__DIRECTIONS FOR THIS TASK__: Repeat every record below, word for word.

__Stored items__:
● ● ●
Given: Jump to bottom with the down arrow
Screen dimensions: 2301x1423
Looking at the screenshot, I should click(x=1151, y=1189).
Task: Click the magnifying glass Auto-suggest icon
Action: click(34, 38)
● ● ●
__TASK RESPONSE__:
Given: Jump to bottom with the down arrow
Screen dimensions: 2301x1423
Looking at the screenshot, I should click(x=1151, y=1189).
Task: Click the magnifying glass Auto-suggest icon
Action: click(34, 38)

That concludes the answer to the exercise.